Naruto started walking off and Hinata regained consciousness. Kiba then helped Hinata up.

“Two years and Naruto still can make you faint just by looking at you”

Naruto sudden popped up from around the corner.

“I forgot something. Oh hey Hinata…I guess I should thank you for letting me sleep in your bed even though it was unintentional”

Hinata face was as red as the Kyuubi’s chakra.

“Your…your…wel…”

Unfortunately due to the awkward choice of words said by Naruto overwhelmed her before she could not finish her sentence. Naruto let out a sigh.
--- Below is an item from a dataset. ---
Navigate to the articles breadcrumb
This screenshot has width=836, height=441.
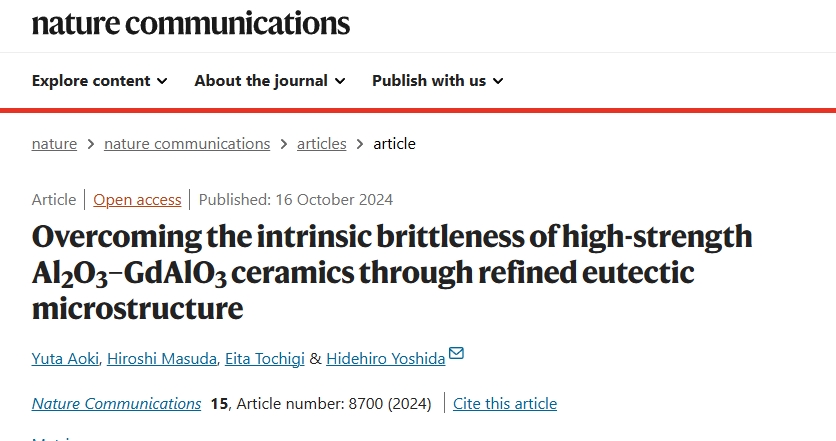(x=321, y=143)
“Well at least she heard me this time.” 

He then picked up the can, which was next to Hinata, which Shikimaru tossed back at him.

“You know what I think tonight we should have a big banquet for my return you know all the 9 rookies…well not so much rookies anymore.”

Naruto paused between sentences.

“Well most of us will be there. Oh yeah one more thing…are you guys…”

“Yup we are all Chunin now.” 

“Man…the should make me a honorary Chunin just so I don’t feel left out again. Well hopefully I will see you guys later tonight.”

Naruto then left to find Sakura.

“Shino, lets get going we got some training to do”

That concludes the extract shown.